PIETRANGELO BUTTAFUOCO E ANTONELLO CAPORALE inviati a Vicenza

Il suo pane, amore e fantasia è, va da sé, Olio, acciaio e fantasia. È il titolo del suo memoriale. Ed è l’unica concessione, neppure vanitosa, alla curiosità altrui. È la storia di Nicola Amenduni – l’ingegnere dell’acciaio – che in tutti i suoi 100 anni, festeggiati il 4 aprile scorso, nei limiti della cortesia ha rifiutato onorificenze, cavalierati, titoli, scegliendo sempre la regola del “fare senza dire”. Ed è come il moto quasi perpetuo della sua idea d’industria: “Ho robotizzato il magazzino della Valbruna, un gioiello alto trenta metri, che preleva i prodotti d’acciaio che produciamo, prepara, prepara i pacchi sulla base degli ordinativi, carica gli autotreni al ritmo di quattro ogni quarto d’ora”.

L’apparentemente immobile ulivo millenario forgia ellissi e cerchi di centrifughe dinamiche. Come il celebre Profilo continuo di Renato Bertelli, capolavoro futurista, che Amenduni tiene sulla scrivania, al quinto piano del palazzo uffici delle Acciaierie: “Il dinamismo antiretorico del capo, vigile e insonne, che tutto vede e sorveglia”, per dirla con Marco Moretti.

Arrivato da Bari, Amenduni è il negro per eccellenza di Vicenza se a ripercorrere le pagine del suo libro “i difficili inizi vicentini” torna alla memoria la straordinaria Italia dei miscugli, quella che negli anni del dopoguerra, meticcia il meglio del sud col meglio del nord.

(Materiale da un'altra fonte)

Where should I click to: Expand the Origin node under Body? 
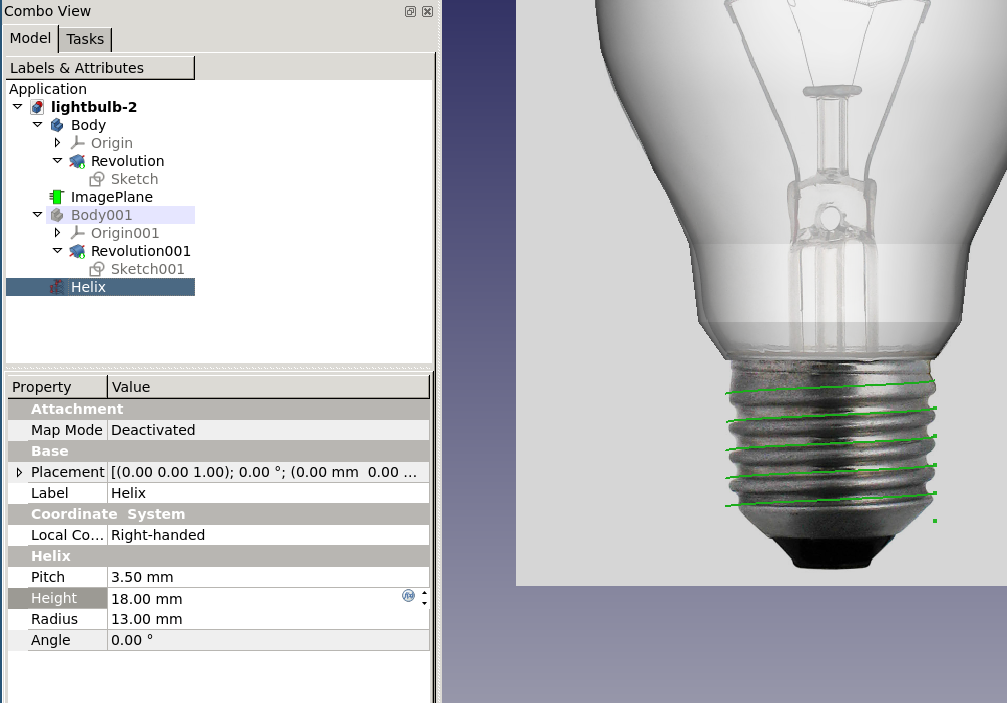(x=57, y=143)
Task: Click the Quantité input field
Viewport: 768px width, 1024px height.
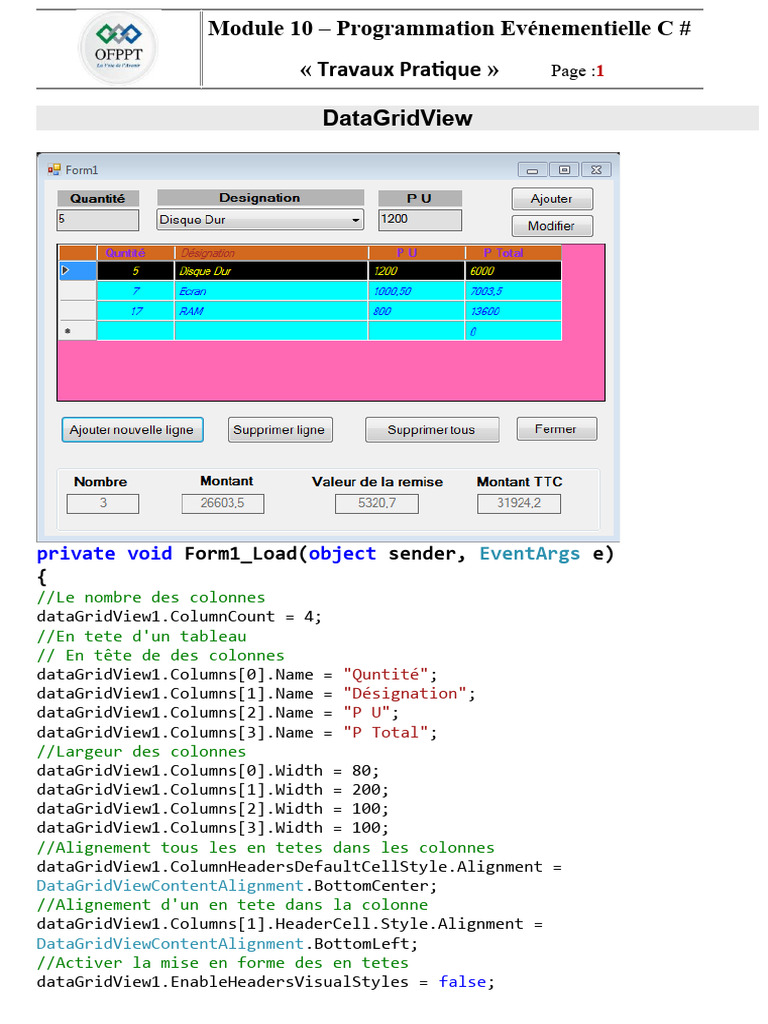Action: click(97, 220)
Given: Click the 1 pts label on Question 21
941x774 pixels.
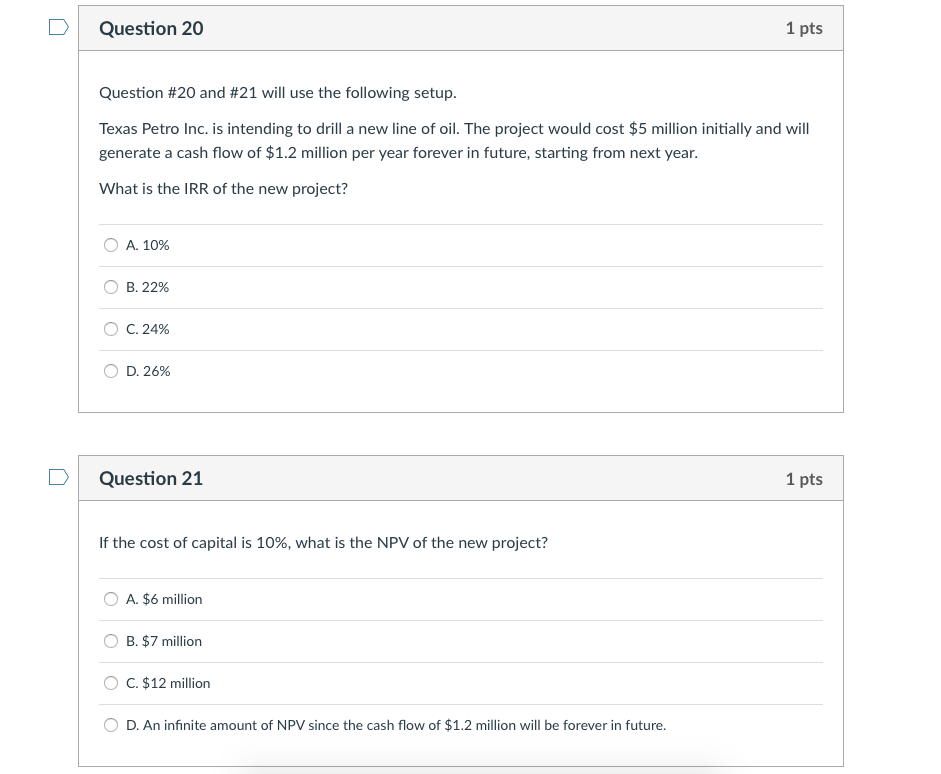Looking at the screenshot, I should click(x=803, y=478).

Un imprenditore di macchine oleari qual è lui arriva alla Valbruna per litigare col capo stabilimento – questioni legate alle commesse – e però fa amicizia con Ernesto Gresele, il proprietario. Lo invita a Bari per una vacanza e lì Nicola ne conosce la figlia Maria, anzi Mariuccia – ma anche Mariù come la chiama solo lui – se ne innamora e le chiede il permesso di corteggiarla.

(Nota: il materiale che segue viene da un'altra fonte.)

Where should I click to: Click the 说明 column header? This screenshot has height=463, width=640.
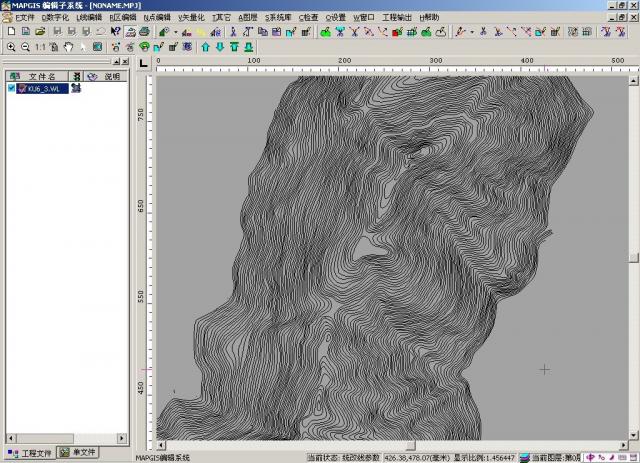[112, 76]
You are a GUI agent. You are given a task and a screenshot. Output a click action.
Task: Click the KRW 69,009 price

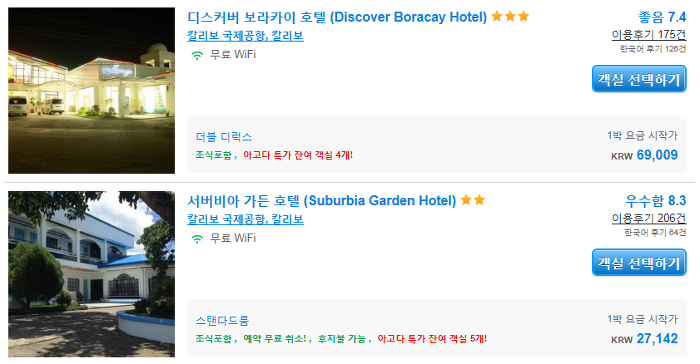pos(644,155)
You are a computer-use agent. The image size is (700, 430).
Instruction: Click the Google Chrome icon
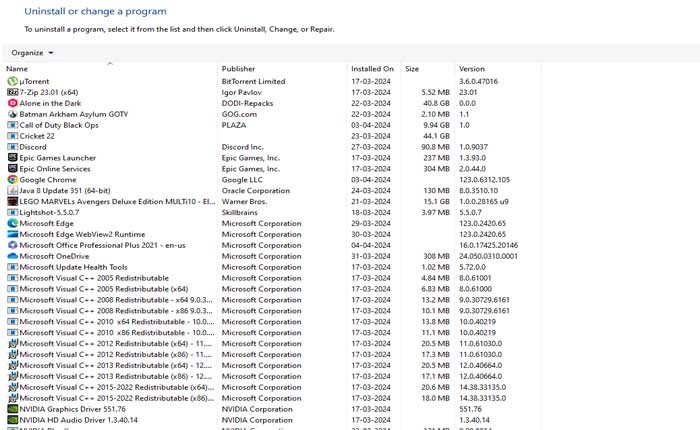12,180
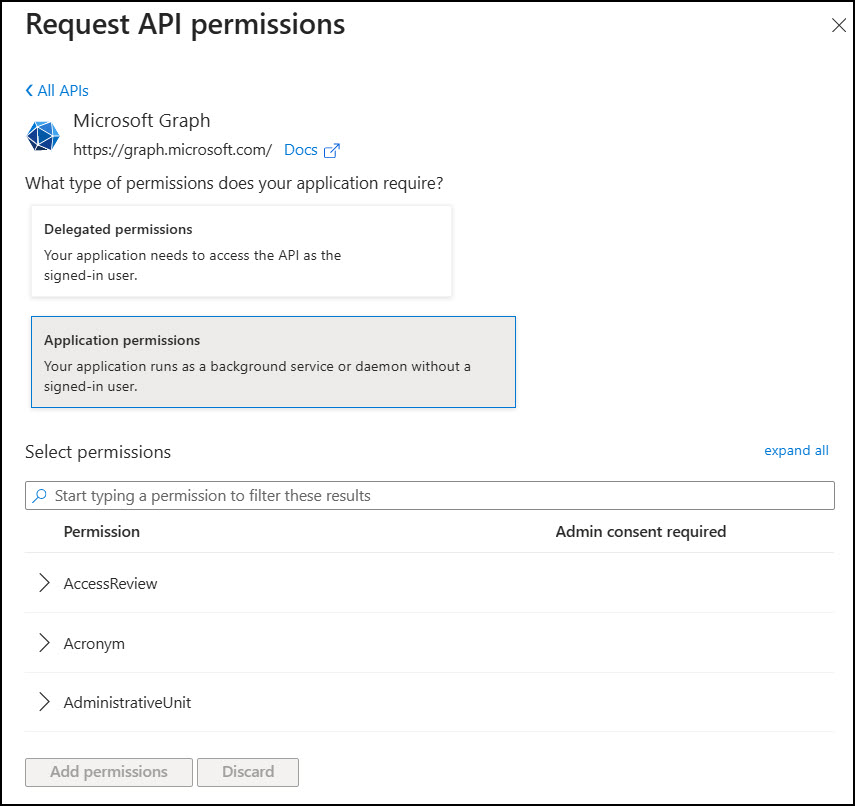Image resolution: width=855 pixels, height=806 pixels.
Task: Click the Admin consent required column header
Action: [x=640, y=531]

Sono sul Lungomare Araldo di Crollalanza: “Giravamo per Bari”, racconterà dopo Amenduni a Marino Smiderle, “ci salutavano con deferenza e la mia futura moglie pesava che io fossi un mafioso”.

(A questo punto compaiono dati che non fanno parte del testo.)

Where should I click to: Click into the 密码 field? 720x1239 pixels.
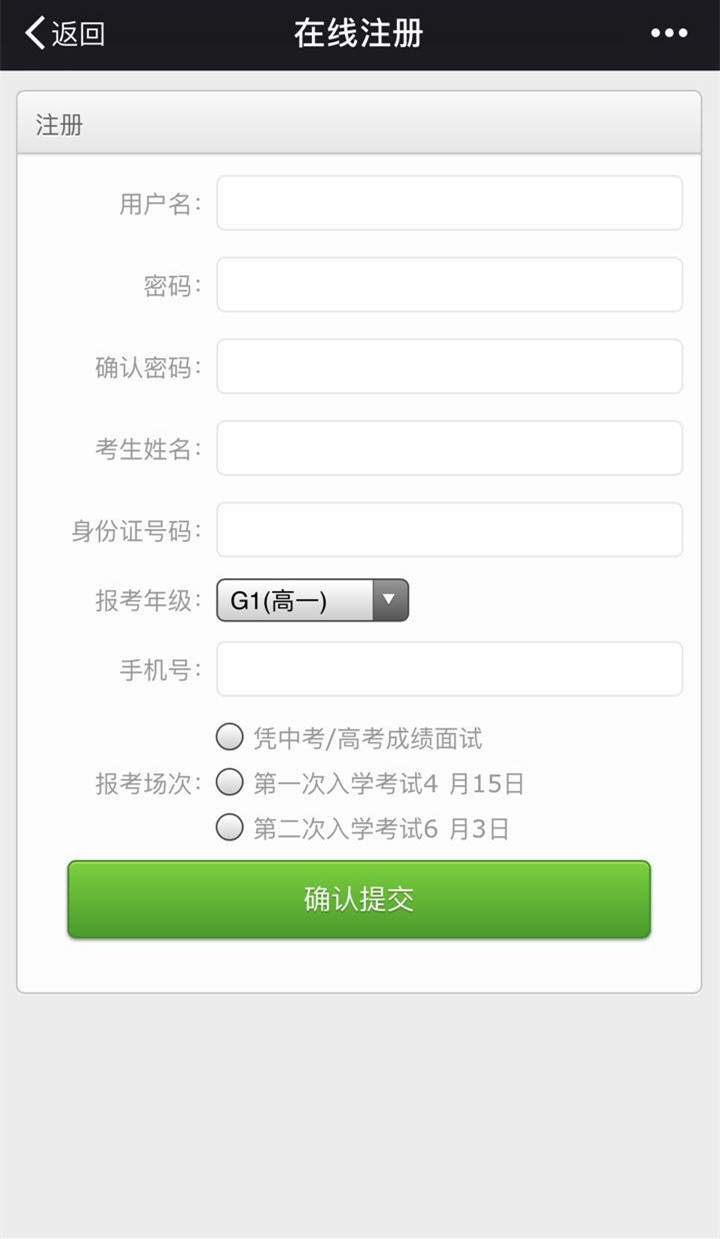(x=449, y=285)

Li sposa padre Pio, è il 1957, ma il Sud del Sud dei Santi approda nella città del Palladio anni dopo quando Nicola, titolare della fonderia Michele Amenduni&C – specializzata nella fabbricazione di macchine per le olive – assume anche la guida delle Acciaierie Valbruna alla morte del suocero.

Nicola Amenduni, ancora oggi, ogni giorno, non manca all’appuntamento col lavoro. Dirige e decide le strategia di un’industria che s’avvale della presenza dei suoi figli: Michele, Ernesto, Massimo, Maurizio e Antonella. Tutti all’opera, nell’inossidabile acciaio del patriarcato.